The councilmember said she was prepared to pay the man’s $95 ticket herself, but “was encouraged to ask for the community to assist.” She posted a call for donations on Twitter with a link to her Venmo account on Sept. 17, and quickly met her goal.
Today, a traffic officer issued a $95 ticket to one of our neighbors for panhandling on a median. I am asking the community to help me pay his ticket.
Venmo to contribute. All additional proceeds will be transferred to cash to be handed out on the streethttps://t.co/DCyiiu1BGL pic.twitter.com/kmElpGHyl4
— Indira
Des Moines' Ward 1 Representative
(@Indira4DSM) September 18, 2022
Currently, Des Moines does not have a standing ordinance that specifically prohibits panhandling. Rather, there is one restricting the usage of medians: it states a pedestrian can only linger on a median or other street island that is six feet wide or wider, excluding curbs, due to traffic safety concerns. This prohibits pedestrians from standing, sitting or resting on about 200 of the city’s medians.
Des Moines’ previous panhandling ban was withdrawn in 2018, after the ACLU of Iowa warned the governments of Des Moines, Grimes and Council Bluffs that such ordinances are unconstitutional. They all complied, as did Coralville when it was sent the ACLU’s warning in April of this year.
“The ACLU challenged that successfully,” Sheumaker said, “and panhandling is a protected First Amendment right.”
The ACLU argued these cities’ ordinances violate a person’s free speech based on the 2015 U.S. Supreme Court decision in Reed v. Town of Gilbert.
In that case, limitations on the size and placement of signs based on the content of the signs were found to be unconstitutional by all nine justices.
Gilbert argued that its ordinance was needed for traffic safety and aesthetics, but the court ruled restrictions based on content are subject to “strict scrutiny” which is the highest level of judicial review, and must be narrowly tailored to achieve a compelling public interest.
The Reed case did not involve panhandling — the signs were for church-sponsored events — but two months after the Supreme Court handed down its decision, the U.S. 7th Circuit Court of Appeals cited the ruling when it struck down a Springfield, Illinois ordinance against panhandling as an overly broad unconstitutional restriction on free speech rights.
Springfield appealed the decision to the Supreme Court, but the justices declined to hear the case, leaving the 7th Circuit ruling in force.
Since then, courts around the country have overturned more panhandling ordinances in over 70 cities around the country. Numerous other cities have removed their ordinances, recognizing they likely violate free speech rights.
In all, Sheumaker said she was sent $135 to pay for the man’s citation.

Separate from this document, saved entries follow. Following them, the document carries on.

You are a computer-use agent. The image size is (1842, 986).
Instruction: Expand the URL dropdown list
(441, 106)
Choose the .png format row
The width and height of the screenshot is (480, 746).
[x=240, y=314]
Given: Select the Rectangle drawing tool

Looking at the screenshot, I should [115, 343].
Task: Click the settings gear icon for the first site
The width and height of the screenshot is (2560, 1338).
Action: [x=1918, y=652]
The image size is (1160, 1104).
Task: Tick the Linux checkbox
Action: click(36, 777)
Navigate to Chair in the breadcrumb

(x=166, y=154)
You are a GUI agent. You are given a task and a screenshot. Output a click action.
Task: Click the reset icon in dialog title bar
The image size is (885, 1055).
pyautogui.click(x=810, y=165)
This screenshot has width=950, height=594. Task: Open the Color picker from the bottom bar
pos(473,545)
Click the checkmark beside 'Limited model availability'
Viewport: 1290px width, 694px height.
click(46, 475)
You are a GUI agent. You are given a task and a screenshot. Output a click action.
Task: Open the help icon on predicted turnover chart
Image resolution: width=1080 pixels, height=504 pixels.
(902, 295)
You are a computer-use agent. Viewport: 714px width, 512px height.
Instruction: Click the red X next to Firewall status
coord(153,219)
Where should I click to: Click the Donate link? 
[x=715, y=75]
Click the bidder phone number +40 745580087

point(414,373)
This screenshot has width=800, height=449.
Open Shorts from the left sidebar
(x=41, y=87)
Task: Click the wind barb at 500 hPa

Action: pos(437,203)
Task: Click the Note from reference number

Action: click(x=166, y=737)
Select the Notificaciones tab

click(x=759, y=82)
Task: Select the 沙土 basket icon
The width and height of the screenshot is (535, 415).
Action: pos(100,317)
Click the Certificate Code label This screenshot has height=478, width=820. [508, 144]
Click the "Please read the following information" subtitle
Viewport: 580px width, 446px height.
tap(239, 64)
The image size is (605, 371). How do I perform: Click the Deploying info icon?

She plans to cash out the extra $40. “If I run across anybody who’s asking for money, [I’ll] just hand it out,” she said.
Sheumaker updated her Twitter followers on Sept. 22: “The fine has been paid, but that’s the only good news. Ticketing people asking for money on medians is a new policy being pushed by a majority of the City Council and implemented by the City Manager and Police Chief. This may not be the last time I ask you to assist our neighbors.”
She told Little Village the problem goes much deeper than any single city ordinance.
“It’s just the entire philosophy of our society at this point and has been for a long time,” she said. “For almost our entire history, people without money and without resources have been villainized. And I think that this is a continuation of that.”
“It’s a very disturbing thing to witness,” she added, “much less for someone to go through.”